Se hace lo que se puede mientras hay plata. Luego, se corta el presupuesto cuando llega algún ajuste fiscal y se retoma al tiempo. Claro, el asfalto se desmejora y las obras que eran necesarias se tornan casi de emergencia. No hay manera de generar un tiempo de impronta constructora en las rutas argentinas.
Esta vez, la mitad de los corredores que pensaban explotarse con el sistema de participación público-privada (PPP) ya no se licitarán. Al menos por ahora. Vencidas las concesiones, lo que se utiliza es una figura conocida: el Estado asume los empleados y la operación. El Gobierno aclara que es temporal, pero en estas cosas nunca se sabe.
La decisión es un acto de puro sinceramiento. No es posible negociar con un privado para que haga obras en una ruta y que las financie con su dinero o de un banco, en realidad- a cambio de una promesa de un bono o un pagaré del Estado.
Las razones son varias. No es factible que alguien preste dinero para hacer este tipo de inversiones millonarias. Con un riesgo país por encima de los 2000 puntos, aun en el caso de que algún trasnochado lo preste, sería prácticamente impagable. O por lo menos tan caro que quedaría fuera de cualquier esquema de conveniencia.

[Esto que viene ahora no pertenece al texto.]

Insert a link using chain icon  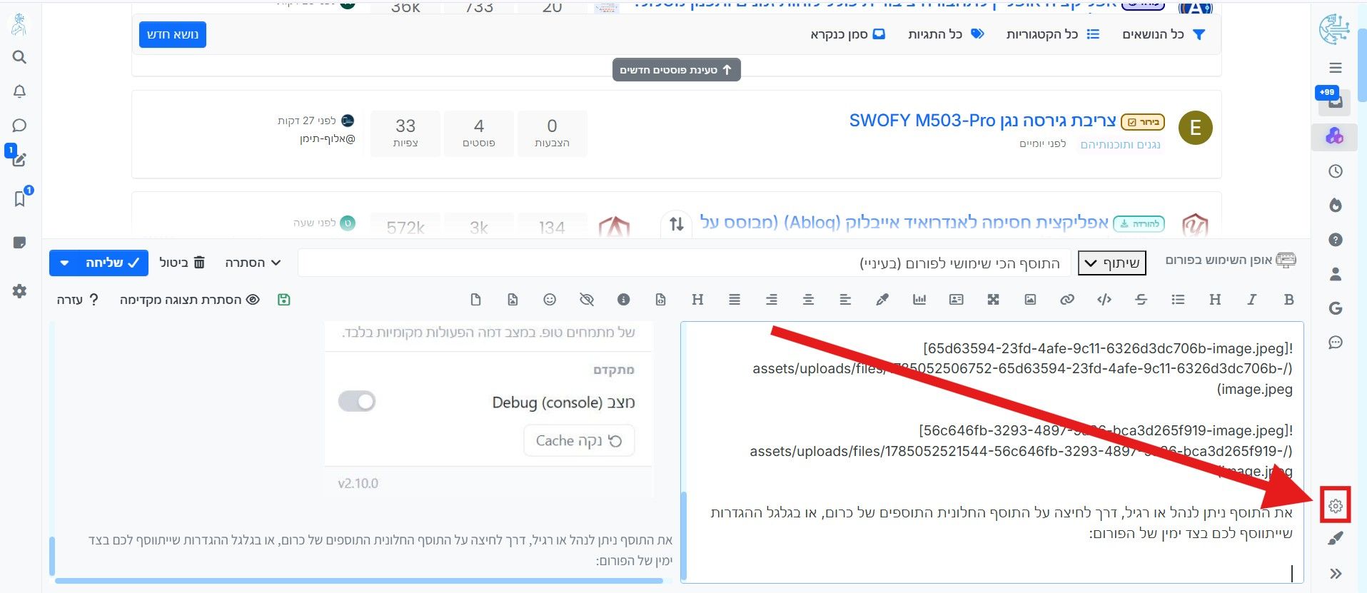(1067, 300)
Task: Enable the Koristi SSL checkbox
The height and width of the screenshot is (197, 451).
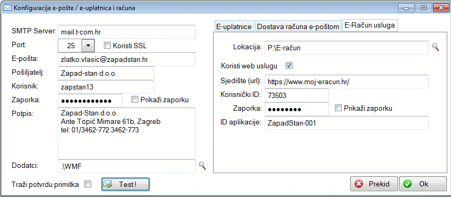Action: click(x=107, y=46)
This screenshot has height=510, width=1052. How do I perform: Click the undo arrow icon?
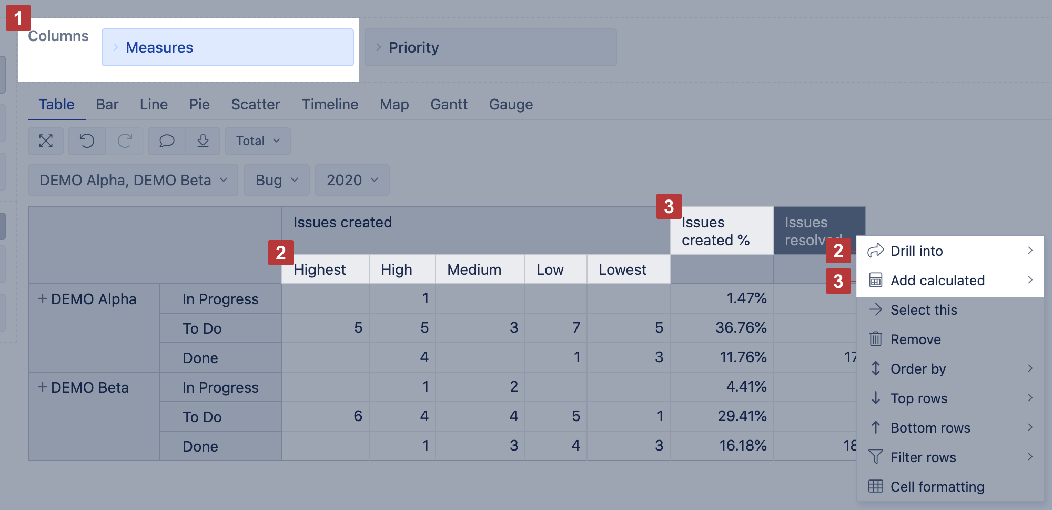[x=87, y=141]
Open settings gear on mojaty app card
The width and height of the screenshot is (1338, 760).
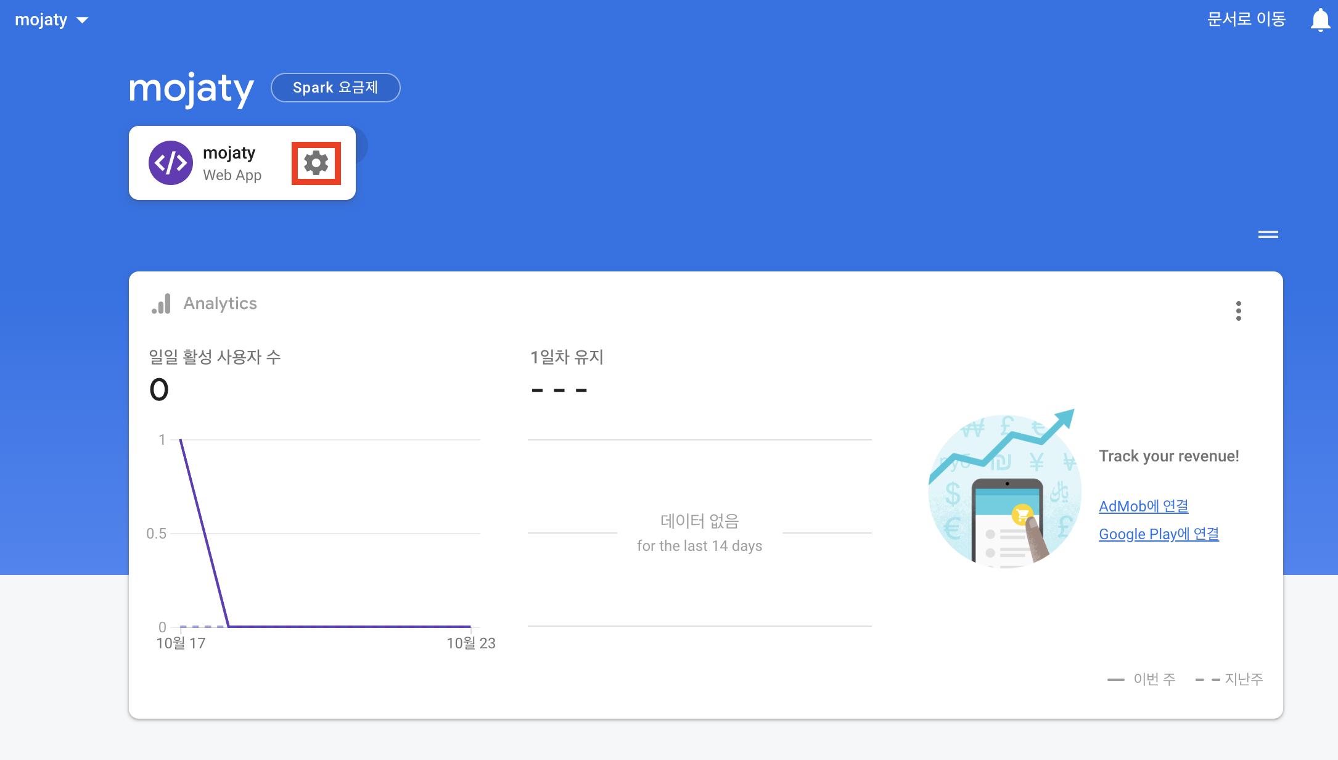coord(316,163)
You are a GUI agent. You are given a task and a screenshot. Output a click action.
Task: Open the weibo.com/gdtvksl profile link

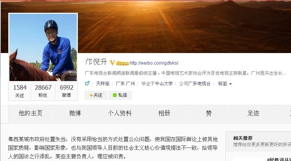tap(154, 63)
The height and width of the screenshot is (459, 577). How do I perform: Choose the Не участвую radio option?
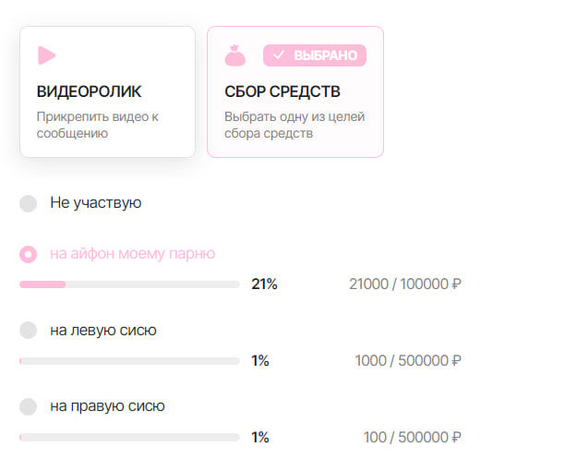click(x=28, y=203)
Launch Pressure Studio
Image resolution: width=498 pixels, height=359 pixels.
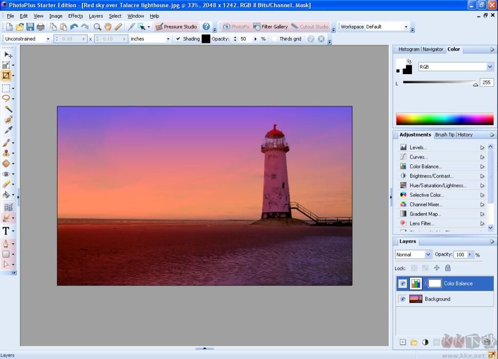[x=176, y=27]
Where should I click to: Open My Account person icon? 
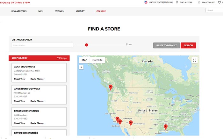tap(199, 2)
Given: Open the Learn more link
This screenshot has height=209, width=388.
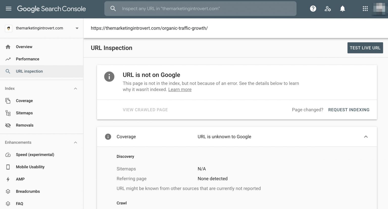Looking at the screenshot, I should (x=180, y=89).
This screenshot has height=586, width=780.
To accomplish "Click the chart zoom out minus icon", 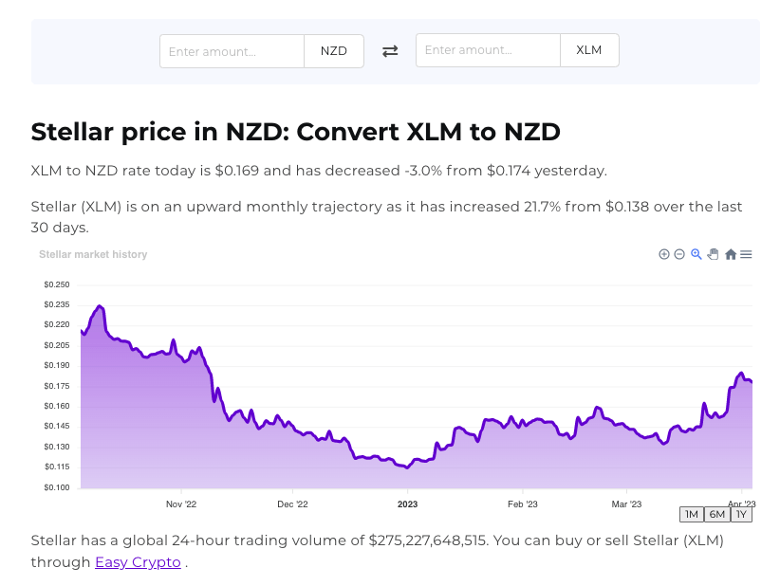I will tap(679, 254).
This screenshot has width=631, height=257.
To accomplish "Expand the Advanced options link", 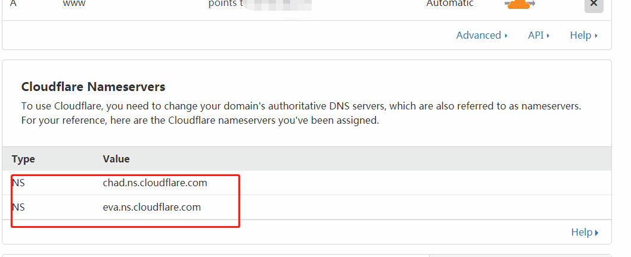I will [x=481, y=35].
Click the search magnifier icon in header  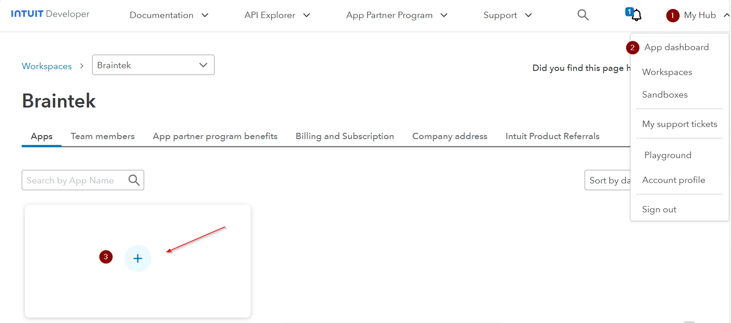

Pero aun si ese osado financista aceptase poner los dólares, salvo que sea un prestamista individual, tendría otro problema. Las normas internacionales de compliance, una suerte de protocolo de transparencia de las corporaciones financieras internacionales, impiden prestarles a empresas que están sospechadas de casos de corrupción. Ninguna de las que trabajan en las concesiones viales está fuera del caso de los cuadernos. Entre los alrededor de 130 empresarios procesados, varios de ellos con elevación a juicio ya firmado, se cuentan todos los actores del mundo vial. Estas constructoras están fuera del sistema bancario internacional.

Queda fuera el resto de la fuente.